What is needed: For the records below, tally the lines that contain "radio" and give only that number.

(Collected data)
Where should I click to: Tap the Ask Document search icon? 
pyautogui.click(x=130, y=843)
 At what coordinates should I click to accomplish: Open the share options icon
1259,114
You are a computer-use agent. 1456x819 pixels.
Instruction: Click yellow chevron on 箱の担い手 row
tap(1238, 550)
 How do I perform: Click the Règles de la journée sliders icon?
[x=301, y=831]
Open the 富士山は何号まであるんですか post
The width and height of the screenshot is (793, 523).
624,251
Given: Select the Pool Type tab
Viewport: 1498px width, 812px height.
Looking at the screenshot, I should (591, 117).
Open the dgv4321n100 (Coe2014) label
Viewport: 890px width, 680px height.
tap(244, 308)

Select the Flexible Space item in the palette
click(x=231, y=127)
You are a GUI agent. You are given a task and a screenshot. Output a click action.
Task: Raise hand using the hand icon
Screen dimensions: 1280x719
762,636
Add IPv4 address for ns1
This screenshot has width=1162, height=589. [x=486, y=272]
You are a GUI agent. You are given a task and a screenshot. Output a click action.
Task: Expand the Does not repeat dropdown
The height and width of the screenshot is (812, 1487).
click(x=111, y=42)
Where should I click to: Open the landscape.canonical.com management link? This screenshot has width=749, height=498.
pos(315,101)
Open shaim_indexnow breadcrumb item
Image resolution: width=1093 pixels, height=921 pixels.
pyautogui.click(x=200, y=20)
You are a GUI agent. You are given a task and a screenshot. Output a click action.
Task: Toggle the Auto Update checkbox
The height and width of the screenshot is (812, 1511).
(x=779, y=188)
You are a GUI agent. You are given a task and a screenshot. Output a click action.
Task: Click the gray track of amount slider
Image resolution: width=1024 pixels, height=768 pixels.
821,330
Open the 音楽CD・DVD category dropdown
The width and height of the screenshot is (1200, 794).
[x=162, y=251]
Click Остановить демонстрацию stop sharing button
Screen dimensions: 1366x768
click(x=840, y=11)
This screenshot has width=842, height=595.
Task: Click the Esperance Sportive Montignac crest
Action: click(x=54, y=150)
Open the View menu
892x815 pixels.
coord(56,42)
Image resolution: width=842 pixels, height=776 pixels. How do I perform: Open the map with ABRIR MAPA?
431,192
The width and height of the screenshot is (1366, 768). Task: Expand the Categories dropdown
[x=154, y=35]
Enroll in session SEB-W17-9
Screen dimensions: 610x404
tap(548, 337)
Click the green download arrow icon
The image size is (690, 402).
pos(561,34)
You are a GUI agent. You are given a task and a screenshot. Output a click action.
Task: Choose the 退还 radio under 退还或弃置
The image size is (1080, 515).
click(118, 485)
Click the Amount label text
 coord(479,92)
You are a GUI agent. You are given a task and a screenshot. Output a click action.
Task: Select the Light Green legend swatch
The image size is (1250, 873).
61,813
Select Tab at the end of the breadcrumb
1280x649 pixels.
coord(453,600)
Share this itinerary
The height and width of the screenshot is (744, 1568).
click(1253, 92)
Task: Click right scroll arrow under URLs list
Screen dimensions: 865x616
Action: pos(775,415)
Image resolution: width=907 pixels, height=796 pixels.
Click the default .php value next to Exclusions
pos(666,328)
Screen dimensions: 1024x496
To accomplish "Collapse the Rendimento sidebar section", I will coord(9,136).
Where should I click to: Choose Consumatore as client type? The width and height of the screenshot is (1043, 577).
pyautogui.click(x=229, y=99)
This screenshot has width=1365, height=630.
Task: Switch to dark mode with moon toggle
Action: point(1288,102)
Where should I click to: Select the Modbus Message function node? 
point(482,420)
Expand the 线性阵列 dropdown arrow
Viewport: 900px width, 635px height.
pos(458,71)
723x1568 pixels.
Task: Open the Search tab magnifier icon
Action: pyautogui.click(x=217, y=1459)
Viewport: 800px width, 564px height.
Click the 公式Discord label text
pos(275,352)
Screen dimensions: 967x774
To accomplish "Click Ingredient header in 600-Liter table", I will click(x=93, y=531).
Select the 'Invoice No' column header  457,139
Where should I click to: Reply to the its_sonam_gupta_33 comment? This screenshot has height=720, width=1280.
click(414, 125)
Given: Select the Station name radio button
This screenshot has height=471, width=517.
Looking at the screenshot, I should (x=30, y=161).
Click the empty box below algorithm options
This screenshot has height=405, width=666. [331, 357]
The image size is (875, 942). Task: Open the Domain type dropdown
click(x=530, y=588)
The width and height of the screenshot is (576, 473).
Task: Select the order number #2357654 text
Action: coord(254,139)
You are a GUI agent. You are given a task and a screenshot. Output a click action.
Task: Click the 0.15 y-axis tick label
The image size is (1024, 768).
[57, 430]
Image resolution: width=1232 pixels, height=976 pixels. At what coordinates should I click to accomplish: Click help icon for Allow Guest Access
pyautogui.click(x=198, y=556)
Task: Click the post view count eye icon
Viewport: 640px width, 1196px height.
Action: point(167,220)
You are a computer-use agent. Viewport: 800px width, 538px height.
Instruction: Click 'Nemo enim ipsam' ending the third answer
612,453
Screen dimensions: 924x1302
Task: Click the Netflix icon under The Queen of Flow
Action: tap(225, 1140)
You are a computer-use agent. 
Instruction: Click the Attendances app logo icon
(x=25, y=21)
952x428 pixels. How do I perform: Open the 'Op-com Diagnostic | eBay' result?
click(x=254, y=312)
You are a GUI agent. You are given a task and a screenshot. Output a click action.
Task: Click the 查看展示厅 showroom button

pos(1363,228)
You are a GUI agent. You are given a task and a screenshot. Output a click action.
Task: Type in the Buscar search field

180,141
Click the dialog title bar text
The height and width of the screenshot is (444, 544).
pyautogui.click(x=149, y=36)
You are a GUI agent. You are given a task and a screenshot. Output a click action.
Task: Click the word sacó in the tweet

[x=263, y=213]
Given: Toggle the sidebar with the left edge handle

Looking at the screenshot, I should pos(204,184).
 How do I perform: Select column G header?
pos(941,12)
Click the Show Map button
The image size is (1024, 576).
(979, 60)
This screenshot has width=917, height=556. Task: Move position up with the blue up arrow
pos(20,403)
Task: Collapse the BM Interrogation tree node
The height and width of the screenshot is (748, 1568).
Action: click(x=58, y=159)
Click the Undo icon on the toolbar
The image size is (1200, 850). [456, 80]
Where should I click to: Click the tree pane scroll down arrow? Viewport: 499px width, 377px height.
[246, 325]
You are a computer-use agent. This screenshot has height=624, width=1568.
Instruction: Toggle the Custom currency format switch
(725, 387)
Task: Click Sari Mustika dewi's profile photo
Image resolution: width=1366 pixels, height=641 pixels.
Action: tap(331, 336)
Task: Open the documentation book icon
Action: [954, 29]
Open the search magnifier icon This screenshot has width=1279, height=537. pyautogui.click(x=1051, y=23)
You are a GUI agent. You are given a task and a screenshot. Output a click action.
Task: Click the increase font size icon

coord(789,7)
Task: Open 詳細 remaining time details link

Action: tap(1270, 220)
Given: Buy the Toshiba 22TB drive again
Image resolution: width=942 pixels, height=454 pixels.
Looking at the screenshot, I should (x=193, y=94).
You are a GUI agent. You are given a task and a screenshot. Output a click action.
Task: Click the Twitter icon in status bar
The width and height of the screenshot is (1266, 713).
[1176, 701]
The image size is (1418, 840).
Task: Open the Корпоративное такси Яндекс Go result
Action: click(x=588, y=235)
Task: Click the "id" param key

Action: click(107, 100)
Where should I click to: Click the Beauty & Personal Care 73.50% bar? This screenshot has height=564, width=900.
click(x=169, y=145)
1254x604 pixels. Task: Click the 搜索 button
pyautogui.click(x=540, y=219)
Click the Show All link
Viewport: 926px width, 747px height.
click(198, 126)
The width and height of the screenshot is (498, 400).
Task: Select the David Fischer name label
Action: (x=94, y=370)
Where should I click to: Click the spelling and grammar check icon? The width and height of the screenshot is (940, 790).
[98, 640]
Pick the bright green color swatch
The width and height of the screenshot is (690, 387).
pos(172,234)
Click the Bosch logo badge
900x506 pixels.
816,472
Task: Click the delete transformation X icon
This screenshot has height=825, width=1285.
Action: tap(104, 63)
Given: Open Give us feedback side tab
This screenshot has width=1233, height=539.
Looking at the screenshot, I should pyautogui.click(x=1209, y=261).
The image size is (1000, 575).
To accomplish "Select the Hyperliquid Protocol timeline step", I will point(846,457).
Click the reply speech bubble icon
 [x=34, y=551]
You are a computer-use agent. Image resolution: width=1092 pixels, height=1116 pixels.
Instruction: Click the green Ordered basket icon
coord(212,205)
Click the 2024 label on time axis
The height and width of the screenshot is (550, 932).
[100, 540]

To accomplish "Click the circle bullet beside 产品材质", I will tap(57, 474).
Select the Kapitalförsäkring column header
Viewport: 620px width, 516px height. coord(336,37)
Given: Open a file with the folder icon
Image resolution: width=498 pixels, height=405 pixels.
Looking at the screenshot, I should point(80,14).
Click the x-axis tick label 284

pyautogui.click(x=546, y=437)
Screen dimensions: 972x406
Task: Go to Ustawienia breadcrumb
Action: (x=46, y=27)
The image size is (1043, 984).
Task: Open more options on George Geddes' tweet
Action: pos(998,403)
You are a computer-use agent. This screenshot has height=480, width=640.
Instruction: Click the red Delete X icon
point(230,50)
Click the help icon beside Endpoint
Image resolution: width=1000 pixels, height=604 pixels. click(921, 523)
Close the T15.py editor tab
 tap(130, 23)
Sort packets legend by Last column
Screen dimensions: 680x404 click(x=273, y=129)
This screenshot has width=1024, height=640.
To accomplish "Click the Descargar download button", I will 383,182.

Task result: 2